Job:
Copy the records below word for word, from the line with "Go to first" to the line with "click(x=1009, y=635)", including both of those lines.

Extracted records:
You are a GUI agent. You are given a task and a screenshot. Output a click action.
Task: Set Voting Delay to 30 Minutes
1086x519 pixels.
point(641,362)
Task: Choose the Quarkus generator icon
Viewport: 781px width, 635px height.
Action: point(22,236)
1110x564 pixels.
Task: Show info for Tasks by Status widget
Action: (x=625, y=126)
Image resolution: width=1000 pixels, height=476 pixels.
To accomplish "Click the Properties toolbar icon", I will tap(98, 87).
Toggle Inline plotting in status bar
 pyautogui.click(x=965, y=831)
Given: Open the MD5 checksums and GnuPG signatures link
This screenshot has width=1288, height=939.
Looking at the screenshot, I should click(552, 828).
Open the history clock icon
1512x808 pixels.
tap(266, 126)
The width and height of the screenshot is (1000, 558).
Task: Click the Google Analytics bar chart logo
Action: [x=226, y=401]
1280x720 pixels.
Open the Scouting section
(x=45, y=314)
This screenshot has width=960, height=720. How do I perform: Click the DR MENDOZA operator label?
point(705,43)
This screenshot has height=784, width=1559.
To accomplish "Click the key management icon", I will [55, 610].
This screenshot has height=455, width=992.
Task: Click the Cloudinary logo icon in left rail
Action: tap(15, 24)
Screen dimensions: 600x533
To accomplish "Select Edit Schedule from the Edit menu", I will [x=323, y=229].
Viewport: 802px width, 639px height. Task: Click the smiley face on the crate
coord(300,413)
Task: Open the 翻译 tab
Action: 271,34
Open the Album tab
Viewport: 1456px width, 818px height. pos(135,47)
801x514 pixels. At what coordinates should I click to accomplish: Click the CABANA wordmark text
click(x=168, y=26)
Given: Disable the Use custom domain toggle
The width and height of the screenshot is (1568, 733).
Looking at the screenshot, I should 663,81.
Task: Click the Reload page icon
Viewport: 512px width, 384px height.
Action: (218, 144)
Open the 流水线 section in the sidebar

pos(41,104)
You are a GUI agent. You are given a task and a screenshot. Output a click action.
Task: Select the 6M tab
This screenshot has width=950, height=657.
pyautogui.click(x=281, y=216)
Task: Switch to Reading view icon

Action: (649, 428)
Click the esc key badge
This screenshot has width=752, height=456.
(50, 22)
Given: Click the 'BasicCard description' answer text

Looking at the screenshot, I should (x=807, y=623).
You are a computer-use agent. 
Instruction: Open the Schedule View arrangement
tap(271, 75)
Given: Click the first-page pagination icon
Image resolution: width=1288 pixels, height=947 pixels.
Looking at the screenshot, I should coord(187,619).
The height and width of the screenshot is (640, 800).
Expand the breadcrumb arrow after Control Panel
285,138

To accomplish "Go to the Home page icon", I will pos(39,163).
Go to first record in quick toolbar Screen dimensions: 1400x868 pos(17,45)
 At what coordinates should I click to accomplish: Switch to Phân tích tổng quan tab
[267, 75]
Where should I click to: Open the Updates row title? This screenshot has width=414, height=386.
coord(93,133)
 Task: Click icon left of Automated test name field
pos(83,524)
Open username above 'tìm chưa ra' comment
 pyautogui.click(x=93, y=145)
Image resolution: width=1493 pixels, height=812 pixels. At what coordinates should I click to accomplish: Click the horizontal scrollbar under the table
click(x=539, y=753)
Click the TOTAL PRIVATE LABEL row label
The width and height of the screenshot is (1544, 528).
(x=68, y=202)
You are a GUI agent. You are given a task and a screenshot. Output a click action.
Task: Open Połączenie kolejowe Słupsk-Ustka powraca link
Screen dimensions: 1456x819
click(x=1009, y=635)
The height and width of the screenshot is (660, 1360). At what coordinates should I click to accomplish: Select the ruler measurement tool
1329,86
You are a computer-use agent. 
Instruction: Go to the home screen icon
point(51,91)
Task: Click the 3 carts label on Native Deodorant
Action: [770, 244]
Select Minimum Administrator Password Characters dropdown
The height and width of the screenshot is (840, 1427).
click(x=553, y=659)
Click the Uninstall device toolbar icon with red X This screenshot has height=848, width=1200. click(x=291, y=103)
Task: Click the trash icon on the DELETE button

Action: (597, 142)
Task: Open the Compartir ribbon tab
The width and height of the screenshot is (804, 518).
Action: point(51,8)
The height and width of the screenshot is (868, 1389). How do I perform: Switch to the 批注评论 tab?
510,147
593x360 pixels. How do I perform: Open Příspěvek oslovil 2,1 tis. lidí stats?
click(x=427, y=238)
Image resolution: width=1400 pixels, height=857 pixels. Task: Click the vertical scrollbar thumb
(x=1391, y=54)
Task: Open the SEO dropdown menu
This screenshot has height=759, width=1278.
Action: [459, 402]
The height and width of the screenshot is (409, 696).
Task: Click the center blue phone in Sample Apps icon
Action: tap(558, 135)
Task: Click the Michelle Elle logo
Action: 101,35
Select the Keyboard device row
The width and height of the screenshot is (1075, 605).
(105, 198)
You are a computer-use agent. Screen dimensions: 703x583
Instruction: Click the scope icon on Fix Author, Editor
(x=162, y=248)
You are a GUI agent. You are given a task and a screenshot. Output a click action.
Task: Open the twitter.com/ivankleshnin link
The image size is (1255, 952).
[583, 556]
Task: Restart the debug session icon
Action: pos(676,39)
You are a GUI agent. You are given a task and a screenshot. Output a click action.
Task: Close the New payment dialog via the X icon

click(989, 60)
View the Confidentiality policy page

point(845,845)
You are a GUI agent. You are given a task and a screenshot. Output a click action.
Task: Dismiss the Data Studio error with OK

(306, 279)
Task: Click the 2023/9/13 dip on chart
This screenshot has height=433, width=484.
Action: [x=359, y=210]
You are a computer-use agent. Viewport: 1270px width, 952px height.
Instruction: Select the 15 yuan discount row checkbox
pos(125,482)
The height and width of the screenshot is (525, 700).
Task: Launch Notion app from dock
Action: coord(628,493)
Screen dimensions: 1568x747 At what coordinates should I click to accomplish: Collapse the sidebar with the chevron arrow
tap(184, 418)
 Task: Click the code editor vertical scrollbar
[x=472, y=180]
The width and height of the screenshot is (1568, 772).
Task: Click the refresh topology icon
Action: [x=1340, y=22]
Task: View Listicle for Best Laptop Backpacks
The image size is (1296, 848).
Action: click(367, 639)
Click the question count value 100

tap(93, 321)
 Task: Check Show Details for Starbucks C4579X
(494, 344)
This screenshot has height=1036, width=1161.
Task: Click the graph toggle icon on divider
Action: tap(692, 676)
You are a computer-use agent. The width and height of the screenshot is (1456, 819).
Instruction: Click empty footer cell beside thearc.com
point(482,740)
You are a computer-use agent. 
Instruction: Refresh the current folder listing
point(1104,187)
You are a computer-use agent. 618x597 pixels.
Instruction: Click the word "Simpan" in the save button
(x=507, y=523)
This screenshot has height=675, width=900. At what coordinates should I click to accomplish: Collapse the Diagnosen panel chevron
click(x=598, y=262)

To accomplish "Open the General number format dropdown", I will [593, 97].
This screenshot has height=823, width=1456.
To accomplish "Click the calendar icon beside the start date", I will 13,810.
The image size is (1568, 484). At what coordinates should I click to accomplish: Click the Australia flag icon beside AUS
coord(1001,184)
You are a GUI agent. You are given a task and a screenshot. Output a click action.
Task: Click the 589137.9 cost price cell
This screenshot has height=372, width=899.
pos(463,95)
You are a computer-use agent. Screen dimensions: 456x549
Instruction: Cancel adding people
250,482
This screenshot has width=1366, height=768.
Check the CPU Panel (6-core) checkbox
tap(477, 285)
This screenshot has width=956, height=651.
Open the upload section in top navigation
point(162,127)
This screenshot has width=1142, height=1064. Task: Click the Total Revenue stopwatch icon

Exercise answer:
Go to first record in quick toolbar Screen dimensions: 1400x868 pos(17,45)
 At what coordinates should I click to accomplish: Switch to Phân tích tổng quan tab
[267, 75]
Where should I click to: Open the Updates row title? This screenshot has width=414, height=386.
coord(93,133)
 Task: Click icon left of Automated test name field
pos(83,524)
Open username above 'tìm chưa ra' comment
 pyautogui.click(x=93, y=145)
Image resolution: width=1493 pixels, height=812 pixels. At what coordinates should I click to accomplish: Click the horizontal scrollbar under the table
click(x=539, y=753)
Click the TOTAL PRIVATE LABEL row label
The width and height of the screenshot is (1544, 528).
(x=68, y=202)
You are a GUI agent. You are given a task and a screenshot. Output a click action.
Task: Open Połączenie kolejowe Słupsk-Ustka powraca link
Screen dimensions: 1456x819
click(x=1009, y=635)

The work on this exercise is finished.